◆ What is required:
Where the line containing "The width and" appears below, start there and repeat each line exactly to the end. Leave the pictures out.

◆ Stored records:
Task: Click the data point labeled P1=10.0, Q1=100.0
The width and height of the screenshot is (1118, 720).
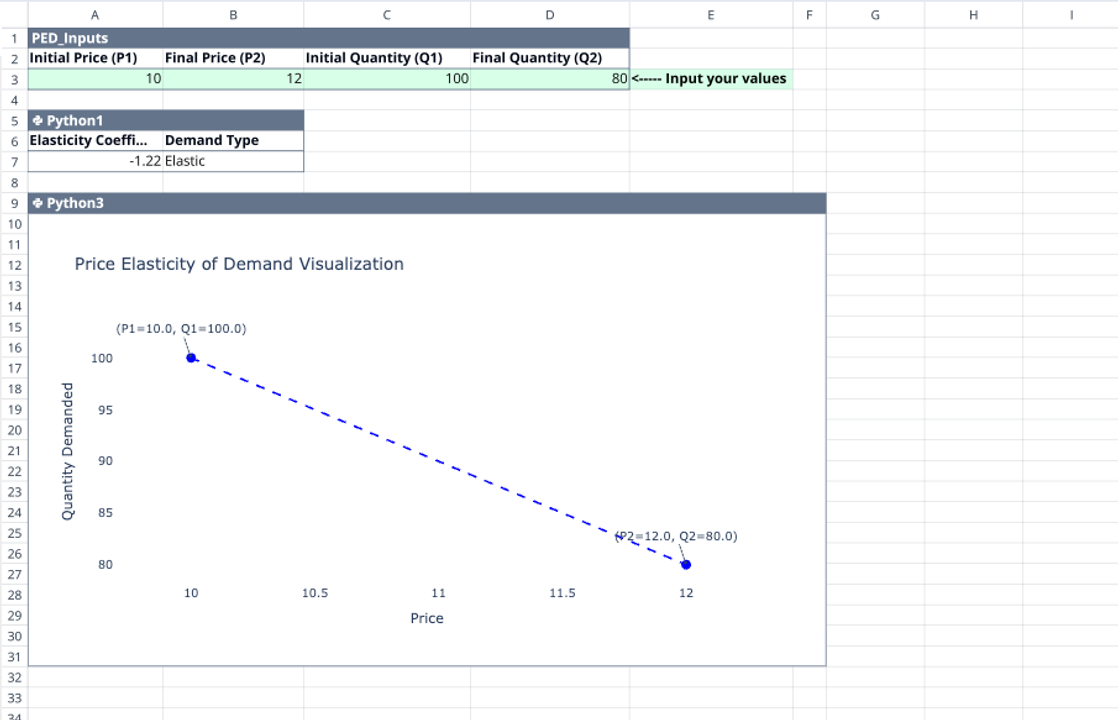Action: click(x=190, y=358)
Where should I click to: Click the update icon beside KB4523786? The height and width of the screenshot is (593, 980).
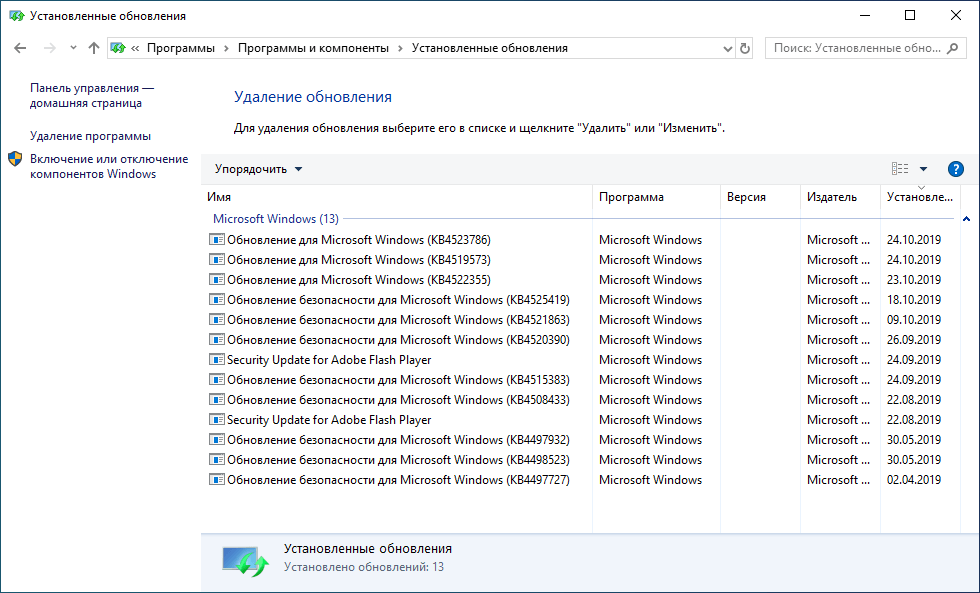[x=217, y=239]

◆ Result of this task:
The width and height of the screenshot is (1118, 720).
Action: click(x=190, y=358)
Where should I click to: Click the update icon beside KB4523786? The height and width of the screenshot is (593, 980).
[x=217, y=239]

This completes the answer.